Tony Blair faces his first prime minister’s questions of 2005 after a week of renewed speculation about his relationship with Gordon Brown. Meanwhile, the chancellor is leaving Britain on a high-profile tour of Africa to highlight poverty issues. But before doing so, he insisted he still trusted Mr Blair, despite claims to the contrary in a new book. Labour MPs have warned against disunity and Tory leader Michael Howard may well take up the theme in the Commons. The Tories have already accused the prime minister and his chancellor of behaving like “schoolboys squabbling in a playground”. Michael Howard is likely to want to capitalise further on the spat when he goes head-to-head with the prime minister in the Commons.
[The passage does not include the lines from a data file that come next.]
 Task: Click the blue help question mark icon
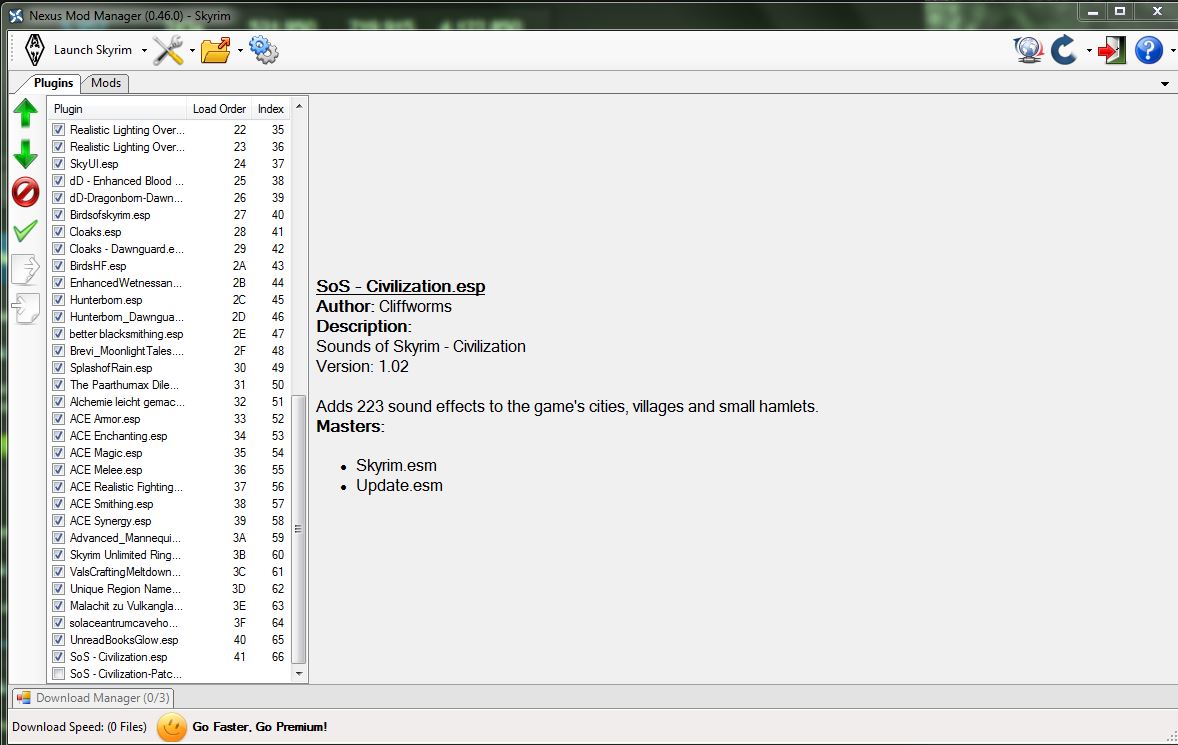pyautogui.click(x=1149, y=50)
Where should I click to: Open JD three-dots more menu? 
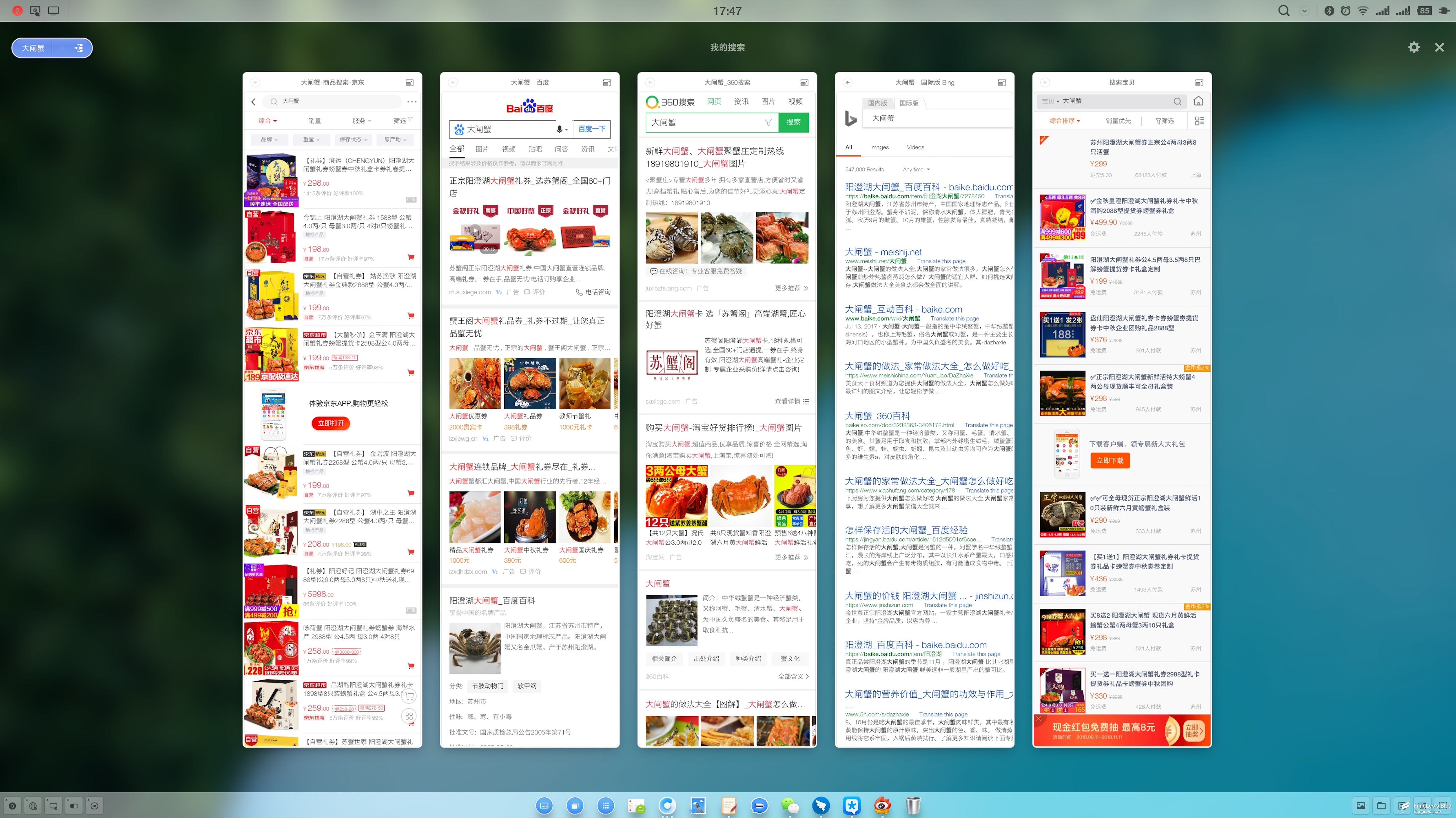(412, 102)
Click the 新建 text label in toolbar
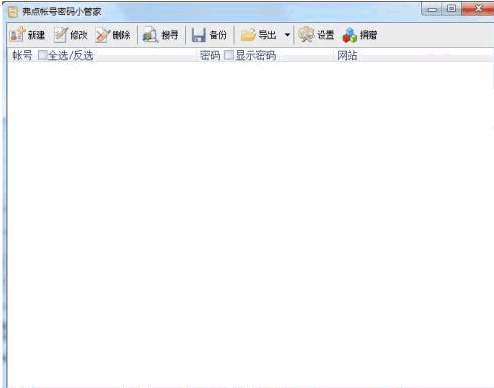 (36, 35)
At a campaign poster launch on Tuesday, Mr Brown was joined by Alan Milburn, who Mr Blair controversially put in charge of election planning in place of the chancellor. Later this week the prime minister is due to set out the themes of his party’s next election manifesto, which for the past two polls have been drawn up by the chancellor. Mr Brown, meanwhile, is visiting Tanzania, Mozambique and Kenya to highlight the plight of many Africans hit by Aids, war and famine – issues which Mr Blair has also spoken out on. The prime minister and chancellor faced backbench discontent at Monday’s meeting of the Parliamentary Labour Party over claims made in journalist Robert Peston’s new book. Mr Blair told MPs and peers: “I know from everyone here, in Cabinet and government, nothing is going to get in the way of a unified Labour Party with a unified position and winning the third term people desperately need.” Labour’s Paul Flynn said the pair had had a “scorching” from MPs. On Tuesday, Deputy Prime Minister Mr Prescott told BBC News: “They told us very clearly, it was the troops telling the leaders: get in line.” The new book claims Mr Prescott hosted a dinner in November 2003 where the prime minister told Mr Brown he would stand down before the next election because he had lost trust over the Iraq war. Mr Blair then changed his mind in June 2004, after Cabinet allies intervened and amid suspicion the chancellor was manoeuvring against him, writes Mr Peston. In Mr Peston’s book Mr Brown is alleged to have told the prime minister: “There is nothing you could ever say to me now that I could ever believe.”